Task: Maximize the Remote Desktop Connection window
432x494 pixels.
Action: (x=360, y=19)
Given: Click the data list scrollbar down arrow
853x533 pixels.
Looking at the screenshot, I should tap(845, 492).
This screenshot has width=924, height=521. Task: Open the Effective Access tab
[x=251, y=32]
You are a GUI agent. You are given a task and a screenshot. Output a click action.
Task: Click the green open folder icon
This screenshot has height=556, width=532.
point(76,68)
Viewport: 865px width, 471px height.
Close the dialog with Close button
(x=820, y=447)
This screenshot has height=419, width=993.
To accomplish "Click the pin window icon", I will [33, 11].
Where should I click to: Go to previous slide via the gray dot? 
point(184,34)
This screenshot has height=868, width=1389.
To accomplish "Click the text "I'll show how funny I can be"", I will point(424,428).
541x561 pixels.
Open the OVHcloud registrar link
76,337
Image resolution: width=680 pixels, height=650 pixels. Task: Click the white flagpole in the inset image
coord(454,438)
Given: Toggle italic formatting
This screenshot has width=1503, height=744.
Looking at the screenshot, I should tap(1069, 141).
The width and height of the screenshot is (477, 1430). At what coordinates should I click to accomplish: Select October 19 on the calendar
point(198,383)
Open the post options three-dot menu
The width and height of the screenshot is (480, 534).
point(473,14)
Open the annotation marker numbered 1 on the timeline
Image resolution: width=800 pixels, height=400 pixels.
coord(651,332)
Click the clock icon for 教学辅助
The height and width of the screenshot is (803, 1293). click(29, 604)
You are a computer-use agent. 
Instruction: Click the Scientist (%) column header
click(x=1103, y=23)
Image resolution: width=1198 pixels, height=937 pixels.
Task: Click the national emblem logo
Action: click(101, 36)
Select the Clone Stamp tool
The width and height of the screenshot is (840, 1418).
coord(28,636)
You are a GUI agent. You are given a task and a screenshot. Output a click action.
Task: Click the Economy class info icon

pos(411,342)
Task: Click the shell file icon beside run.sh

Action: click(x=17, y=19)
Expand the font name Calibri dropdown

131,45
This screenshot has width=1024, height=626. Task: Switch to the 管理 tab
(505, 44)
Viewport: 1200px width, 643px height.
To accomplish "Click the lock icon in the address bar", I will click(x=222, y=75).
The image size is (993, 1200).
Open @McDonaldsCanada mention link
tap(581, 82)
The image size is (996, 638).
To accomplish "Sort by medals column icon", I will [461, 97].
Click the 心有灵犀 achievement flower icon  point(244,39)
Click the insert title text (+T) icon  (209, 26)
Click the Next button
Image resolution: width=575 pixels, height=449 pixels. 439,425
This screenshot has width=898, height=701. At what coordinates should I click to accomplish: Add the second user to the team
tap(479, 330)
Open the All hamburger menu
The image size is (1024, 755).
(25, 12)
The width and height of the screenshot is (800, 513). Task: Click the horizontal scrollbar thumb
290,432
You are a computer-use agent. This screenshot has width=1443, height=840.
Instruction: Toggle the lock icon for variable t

..............................

Required action: Filter the entries down to the lines that include the string "window".

Response to the task:
Task: Maximize the Remote Desktop Connection window
To accomplish "Click the pin window icon", I will [33, 11].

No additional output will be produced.